* Extracted material:
- Opening Delimiter -

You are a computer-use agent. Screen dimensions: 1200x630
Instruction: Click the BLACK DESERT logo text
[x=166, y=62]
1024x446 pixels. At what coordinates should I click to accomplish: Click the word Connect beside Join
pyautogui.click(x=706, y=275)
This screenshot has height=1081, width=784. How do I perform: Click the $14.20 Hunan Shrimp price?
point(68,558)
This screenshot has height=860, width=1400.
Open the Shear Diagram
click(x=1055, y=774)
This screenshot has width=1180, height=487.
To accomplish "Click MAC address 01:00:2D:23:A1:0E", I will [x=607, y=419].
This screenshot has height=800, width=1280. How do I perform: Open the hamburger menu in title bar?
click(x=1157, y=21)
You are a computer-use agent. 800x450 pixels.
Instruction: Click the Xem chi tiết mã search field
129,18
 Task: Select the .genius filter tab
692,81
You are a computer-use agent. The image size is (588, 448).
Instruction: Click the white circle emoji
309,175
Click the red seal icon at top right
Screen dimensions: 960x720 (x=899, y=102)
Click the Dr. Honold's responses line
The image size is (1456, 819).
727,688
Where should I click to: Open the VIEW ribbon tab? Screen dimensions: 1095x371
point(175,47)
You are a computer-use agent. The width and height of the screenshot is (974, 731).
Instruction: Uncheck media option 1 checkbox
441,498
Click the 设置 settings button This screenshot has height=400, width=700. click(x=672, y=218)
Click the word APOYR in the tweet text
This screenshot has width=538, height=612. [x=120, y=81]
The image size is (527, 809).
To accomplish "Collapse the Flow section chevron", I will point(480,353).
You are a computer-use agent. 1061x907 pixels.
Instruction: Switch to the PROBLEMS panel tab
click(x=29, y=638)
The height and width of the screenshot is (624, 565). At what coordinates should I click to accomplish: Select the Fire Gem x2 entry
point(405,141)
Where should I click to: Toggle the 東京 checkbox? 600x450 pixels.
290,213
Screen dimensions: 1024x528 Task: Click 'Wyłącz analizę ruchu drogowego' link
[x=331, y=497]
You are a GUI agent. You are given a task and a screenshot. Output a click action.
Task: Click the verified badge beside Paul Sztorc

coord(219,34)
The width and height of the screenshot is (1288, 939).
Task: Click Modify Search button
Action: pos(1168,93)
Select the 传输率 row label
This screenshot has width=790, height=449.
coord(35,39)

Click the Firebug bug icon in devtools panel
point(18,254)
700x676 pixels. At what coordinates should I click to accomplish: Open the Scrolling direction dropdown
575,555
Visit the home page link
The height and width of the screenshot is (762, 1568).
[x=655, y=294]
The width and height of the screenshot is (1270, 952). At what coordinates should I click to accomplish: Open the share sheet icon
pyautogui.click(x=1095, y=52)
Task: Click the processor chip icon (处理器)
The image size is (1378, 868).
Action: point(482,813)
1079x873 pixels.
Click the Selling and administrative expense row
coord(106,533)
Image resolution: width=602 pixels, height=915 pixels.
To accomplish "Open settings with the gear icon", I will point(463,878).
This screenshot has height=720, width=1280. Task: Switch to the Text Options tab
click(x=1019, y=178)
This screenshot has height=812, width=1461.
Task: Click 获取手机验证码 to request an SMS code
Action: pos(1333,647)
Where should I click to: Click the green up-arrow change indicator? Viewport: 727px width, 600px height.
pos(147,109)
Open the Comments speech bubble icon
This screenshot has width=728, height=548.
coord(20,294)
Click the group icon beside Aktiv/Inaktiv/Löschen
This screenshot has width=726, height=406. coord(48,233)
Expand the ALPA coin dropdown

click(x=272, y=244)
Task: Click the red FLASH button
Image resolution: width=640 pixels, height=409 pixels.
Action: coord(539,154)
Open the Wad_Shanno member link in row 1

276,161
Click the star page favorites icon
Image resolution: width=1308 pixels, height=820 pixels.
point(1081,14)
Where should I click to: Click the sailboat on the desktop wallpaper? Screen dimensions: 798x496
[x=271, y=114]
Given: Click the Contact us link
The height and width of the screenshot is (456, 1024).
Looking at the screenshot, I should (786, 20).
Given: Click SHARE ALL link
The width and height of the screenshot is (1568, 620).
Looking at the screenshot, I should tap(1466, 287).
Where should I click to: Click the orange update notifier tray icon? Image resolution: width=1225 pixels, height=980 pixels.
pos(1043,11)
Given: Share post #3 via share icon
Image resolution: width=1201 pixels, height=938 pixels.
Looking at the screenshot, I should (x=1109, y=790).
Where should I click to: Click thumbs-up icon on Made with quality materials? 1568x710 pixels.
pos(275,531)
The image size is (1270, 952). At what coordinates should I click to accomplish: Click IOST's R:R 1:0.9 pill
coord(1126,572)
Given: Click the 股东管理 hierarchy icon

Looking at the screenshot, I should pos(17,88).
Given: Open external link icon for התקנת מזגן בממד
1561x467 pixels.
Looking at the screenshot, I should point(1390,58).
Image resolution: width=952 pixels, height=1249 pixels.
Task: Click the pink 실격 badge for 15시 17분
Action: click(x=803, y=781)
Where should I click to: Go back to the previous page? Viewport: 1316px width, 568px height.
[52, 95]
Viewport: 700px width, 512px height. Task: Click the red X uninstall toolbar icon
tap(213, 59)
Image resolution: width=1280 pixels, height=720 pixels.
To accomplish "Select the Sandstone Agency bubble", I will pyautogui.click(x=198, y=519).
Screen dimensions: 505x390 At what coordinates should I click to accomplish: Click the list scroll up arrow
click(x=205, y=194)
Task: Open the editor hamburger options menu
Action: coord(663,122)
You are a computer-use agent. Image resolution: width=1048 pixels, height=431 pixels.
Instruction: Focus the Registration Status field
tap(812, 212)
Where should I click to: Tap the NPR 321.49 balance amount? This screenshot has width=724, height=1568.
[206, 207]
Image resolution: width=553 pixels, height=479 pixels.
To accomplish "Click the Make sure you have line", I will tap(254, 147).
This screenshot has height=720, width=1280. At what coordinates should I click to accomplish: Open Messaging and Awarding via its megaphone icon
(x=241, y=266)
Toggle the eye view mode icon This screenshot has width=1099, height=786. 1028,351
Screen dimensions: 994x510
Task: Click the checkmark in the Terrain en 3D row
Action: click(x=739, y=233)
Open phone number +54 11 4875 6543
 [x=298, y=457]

- Closing Delimiter -

* Brief:
Retype the portion of the data above that starts on the line with "Instruction: Click the BLACK DESERT logo text" and finishes on the line with "This screenshot has height=860, width=1400.", including both of those lines.

* Written solution:
Instruction: Click the BLACK DESERT logo text
[x=166, y=62]
1024x446 pixels. At what coordinates should I click to accomplish: Click the word Connect beside Join
pyautogui.click(x=706, y=275)
This screenshot has height=1081, width=784. How do I perform: Click the $14.20 Hunan Shrimp price?
point(68,558)
This screenshot has height=860, width=1400.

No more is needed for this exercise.